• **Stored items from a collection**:
"""
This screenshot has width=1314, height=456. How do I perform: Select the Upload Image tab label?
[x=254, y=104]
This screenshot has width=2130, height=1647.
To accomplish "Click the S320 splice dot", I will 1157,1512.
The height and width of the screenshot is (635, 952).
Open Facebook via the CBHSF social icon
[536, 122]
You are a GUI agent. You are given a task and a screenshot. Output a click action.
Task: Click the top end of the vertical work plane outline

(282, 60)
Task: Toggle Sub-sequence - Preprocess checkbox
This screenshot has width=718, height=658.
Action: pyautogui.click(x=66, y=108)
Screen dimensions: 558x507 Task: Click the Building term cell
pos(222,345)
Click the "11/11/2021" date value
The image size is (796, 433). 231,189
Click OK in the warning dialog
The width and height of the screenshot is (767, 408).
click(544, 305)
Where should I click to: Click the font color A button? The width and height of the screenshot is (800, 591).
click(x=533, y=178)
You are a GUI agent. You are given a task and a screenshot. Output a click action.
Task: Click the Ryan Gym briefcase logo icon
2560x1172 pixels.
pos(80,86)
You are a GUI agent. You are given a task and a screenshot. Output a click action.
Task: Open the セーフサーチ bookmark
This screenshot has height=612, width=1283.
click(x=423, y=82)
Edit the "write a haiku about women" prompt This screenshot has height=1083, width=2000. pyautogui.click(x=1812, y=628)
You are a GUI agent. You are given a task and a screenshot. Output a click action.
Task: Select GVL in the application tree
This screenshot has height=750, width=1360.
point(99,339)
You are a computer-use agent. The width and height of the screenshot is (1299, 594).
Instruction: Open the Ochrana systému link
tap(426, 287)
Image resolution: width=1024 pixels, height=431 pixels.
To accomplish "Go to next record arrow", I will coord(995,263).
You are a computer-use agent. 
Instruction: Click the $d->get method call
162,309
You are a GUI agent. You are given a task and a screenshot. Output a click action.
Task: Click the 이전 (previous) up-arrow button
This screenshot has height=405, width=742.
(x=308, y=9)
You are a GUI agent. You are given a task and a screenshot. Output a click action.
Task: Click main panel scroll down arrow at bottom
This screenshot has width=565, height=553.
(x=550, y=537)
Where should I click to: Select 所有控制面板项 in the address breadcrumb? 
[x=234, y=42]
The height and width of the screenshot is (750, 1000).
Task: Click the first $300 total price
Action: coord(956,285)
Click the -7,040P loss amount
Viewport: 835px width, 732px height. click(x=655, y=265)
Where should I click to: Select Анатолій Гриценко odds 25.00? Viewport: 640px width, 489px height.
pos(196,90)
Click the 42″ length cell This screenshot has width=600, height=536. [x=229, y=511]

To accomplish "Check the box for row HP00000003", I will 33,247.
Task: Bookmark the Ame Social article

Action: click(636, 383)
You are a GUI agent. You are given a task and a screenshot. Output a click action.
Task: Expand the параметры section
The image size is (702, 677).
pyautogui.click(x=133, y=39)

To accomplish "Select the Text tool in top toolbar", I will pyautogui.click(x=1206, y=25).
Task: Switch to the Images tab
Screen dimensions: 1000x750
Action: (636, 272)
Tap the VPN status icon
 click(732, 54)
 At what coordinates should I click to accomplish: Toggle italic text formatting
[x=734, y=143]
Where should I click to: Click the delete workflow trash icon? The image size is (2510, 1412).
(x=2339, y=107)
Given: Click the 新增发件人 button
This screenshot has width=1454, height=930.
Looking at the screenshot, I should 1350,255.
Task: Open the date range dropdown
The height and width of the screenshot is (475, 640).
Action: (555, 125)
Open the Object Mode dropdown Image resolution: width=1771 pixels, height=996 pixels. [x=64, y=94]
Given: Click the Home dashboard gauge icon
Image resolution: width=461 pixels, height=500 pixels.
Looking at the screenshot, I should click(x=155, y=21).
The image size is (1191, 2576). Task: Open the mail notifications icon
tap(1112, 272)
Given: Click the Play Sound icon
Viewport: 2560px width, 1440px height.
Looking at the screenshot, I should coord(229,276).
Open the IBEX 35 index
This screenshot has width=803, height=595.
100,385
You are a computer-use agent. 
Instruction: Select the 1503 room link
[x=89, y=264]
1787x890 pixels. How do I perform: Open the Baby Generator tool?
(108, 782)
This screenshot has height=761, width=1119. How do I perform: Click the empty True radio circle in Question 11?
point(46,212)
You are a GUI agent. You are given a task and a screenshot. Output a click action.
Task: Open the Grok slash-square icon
"""
Select and copy each line from the data that includes the word "will".

To accomplish "Click the S320 splice dot", I will 1157,1512.
To accomplish "Go to next record arrow", I will coord(995,263).
To accomplish "Check the box for row HP00000003", I will 33,247.
To accomplish "Select the Text tool in top toolbar", I will pyautogui.click(x=1206, y=25).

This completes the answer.